When he came to speak with our Lady, the Archangel Gabriel found her alert and recollected. Reading, perhaps. Or meditating. Or praying for her family, or neighbors, or future husband. Reflecting on a passage of the Torah, or one of the books of the prophets. Or quietly chanting a psalm to God.
Not anxious. Not agitated. Not stressed. Not buzzing on the first-century-Palestine equivalent of Starbucks or 5-Hour Energy. No. Calm. But altogether awake.
“Hail, Mary, full of grace! The Lord has chosen you.”
She didn’t say, “What’s that?” or “Come again,” or “Huh?” She heard it very clearly the first time.
Now, what does it mean for a member of the human race to be truly awake?
Our survival of course demands our taking action to provide for our sustenance, so we cannot sleep all the time. We have to wake up and do something to keep from starving to death.
When we bestir ourselves, what do we perceive? Family, neighbors, the world around us. The buzz of tv or the ambient muzac. My own appetites. My own thoughts, my own meditations. My memories. My anxieties.
What about being awake like the Virgin Mary, at the moment the archangel chose to visit her?
Seems like she perceived all the elements of her environment, and her interior life. She perceived it all, and she perceived something else, too.
Seems like Mary perceived that the day–or the night, whichever it was, at that moment; she perceived that the walls around her, her house, her town, her homeland, her family, her thoughts, her desires, her imaingation; she perceived that all of this had a Master. Everything has a Source and Guide and Goal. It all has a oneness, because everything is the work of the hand of one great Artisan.
And this Artisan communicates. This Artisan converses. This Artisan expresses with consummate eloquence the true meaning of… of existence, of why I am here, of why there is something, rather than absolutely nothing. Why there is light, and not absolute, endless darkness.
Listen, I am all for the traditional forms of Christian art and the famous depictions of the Annunciation. If we had eyes to see the Archangel Gabriel, we would probably see that he looks a lot like Fra Angelico painted him to look.
But angels are not material creatues, after all. And they communicate with each other in pure light, with a kind of harmony that makes the beautiful sounds, the most beautiful sonatas and symphonies we have ever heard sound like jangling gongs.
So, maybe when the Archangel came to the Blessed Virgin, it didn’t look like anything we have ever even imagined, nor did it sound like anything we have ever heard. Because we tend to snooze through life.
Maybe what happened was: She was awake and alert enough to hear a harmony in all the things she perceived. In what she could see and feel, in what she could remember and imagine and believe–in all of it, she heard a single song.
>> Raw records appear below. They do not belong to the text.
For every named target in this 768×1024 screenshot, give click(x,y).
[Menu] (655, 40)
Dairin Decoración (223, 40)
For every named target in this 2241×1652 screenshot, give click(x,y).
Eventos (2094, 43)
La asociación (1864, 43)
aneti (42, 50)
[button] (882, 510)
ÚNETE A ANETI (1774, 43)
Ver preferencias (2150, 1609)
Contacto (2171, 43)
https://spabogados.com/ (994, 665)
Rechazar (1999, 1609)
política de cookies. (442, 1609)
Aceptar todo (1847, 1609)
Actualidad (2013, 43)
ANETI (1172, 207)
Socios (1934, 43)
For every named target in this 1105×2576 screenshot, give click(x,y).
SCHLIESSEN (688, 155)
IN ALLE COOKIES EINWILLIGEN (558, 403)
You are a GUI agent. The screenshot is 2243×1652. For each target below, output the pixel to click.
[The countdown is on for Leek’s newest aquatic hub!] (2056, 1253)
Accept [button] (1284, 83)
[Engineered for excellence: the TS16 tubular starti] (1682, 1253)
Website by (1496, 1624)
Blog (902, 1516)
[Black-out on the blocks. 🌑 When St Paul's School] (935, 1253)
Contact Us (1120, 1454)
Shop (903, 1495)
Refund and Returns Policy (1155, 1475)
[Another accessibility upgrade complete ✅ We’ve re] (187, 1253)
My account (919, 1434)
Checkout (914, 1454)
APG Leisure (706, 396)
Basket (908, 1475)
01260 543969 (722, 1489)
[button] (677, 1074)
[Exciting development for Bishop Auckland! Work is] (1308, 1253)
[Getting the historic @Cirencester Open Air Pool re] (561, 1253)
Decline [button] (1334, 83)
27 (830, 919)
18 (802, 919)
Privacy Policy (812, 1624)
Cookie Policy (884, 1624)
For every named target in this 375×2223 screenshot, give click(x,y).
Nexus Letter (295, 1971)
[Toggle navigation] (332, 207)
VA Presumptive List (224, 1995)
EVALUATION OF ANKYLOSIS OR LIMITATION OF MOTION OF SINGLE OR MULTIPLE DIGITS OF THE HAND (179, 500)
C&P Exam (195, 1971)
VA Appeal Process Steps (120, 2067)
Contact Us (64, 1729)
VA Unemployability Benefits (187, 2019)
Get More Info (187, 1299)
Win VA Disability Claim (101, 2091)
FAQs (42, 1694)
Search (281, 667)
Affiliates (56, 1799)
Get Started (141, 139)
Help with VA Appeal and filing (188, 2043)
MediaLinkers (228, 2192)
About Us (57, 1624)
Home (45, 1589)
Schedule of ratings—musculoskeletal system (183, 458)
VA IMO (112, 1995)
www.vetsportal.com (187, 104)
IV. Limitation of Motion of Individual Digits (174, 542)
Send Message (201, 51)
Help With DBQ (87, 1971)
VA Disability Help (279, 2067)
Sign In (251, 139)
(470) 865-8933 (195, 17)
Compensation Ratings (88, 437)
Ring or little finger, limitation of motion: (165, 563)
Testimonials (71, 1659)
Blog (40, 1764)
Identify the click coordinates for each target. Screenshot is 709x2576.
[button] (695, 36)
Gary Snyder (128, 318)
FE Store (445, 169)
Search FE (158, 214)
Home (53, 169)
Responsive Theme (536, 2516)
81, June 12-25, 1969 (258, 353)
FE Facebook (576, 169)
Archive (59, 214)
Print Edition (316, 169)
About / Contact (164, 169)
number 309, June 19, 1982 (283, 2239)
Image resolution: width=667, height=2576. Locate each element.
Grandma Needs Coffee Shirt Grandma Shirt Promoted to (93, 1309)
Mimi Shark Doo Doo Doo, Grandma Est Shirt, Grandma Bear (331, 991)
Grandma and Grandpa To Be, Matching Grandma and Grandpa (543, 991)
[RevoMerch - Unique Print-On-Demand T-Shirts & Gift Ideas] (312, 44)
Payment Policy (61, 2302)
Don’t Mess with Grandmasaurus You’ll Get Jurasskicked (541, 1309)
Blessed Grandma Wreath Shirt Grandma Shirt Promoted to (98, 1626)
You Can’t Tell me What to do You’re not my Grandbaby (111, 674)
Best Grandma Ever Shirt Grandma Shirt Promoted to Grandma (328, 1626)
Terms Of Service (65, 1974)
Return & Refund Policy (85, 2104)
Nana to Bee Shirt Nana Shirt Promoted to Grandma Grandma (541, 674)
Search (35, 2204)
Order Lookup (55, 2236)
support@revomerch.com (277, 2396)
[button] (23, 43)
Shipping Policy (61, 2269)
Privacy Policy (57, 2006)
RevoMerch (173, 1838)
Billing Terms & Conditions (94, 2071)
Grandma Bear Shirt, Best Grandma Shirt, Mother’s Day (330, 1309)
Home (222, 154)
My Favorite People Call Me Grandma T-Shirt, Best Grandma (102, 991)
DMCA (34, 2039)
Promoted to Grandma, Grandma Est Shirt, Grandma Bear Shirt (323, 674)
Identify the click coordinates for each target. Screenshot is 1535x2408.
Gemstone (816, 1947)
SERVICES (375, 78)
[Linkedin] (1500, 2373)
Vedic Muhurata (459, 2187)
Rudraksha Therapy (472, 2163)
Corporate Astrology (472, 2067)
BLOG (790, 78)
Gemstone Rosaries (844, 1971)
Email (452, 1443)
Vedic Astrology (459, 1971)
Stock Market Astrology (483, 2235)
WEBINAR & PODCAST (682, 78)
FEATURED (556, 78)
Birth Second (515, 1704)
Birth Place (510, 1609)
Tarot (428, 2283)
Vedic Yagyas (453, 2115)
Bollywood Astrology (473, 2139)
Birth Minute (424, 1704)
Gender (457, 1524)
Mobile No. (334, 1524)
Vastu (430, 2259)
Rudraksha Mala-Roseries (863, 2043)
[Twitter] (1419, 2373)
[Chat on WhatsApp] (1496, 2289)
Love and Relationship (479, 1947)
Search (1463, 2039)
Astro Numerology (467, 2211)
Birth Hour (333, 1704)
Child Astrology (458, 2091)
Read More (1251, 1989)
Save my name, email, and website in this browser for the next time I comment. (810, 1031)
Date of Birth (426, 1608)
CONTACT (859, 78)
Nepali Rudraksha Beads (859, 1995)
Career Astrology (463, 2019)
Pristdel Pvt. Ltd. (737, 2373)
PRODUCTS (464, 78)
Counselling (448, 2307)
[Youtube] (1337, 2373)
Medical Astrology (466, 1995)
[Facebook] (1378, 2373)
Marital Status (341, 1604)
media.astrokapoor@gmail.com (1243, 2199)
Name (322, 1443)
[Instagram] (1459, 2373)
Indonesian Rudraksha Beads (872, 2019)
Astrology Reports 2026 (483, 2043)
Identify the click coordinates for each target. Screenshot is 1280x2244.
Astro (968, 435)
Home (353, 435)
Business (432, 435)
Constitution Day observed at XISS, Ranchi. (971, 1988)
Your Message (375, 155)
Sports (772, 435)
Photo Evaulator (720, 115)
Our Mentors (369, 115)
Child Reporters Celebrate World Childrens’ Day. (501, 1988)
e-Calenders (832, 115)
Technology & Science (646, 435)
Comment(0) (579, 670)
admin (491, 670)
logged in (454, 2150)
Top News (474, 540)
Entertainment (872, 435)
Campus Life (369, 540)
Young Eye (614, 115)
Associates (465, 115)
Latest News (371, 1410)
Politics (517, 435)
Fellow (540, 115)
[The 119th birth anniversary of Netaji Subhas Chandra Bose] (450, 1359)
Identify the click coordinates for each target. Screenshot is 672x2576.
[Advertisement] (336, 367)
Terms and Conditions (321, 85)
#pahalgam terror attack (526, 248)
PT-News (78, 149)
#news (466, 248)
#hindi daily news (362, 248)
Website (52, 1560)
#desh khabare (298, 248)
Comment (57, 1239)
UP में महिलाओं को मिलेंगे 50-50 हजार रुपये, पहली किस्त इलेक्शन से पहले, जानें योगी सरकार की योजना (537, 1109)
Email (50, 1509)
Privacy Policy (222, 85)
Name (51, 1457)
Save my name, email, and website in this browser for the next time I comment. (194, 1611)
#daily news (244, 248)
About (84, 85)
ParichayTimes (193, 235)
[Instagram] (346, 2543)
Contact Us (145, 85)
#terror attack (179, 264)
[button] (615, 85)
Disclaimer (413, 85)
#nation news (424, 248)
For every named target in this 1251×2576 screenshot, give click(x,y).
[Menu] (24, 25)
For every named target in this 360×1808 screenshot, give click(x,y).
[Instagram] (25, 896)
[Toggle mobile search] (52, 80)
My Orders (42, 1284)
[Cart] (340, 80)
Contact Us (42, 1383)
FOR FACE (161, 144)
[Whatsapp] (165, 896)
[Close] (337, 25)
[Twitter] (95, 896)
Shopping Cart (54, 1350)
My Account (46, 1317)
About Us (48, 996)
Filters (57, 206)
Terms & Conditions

All the elements of history produced at that moment a song, a sweet lay that opened the next moment up to her, like an eternity in an instant, with this invitation:
“Give birth to the One Who made all this. Give birth to the One Who will bring it all to fulfillment.”
She was awake enough to hold all this in her perception, awake enough to respond with everything–her entire self, completely at her command.
That’s who we are, as a race–the human race. Creatures who can wake up like the Virgin Mary. Who can be awake, like her, to God’s eternal Word.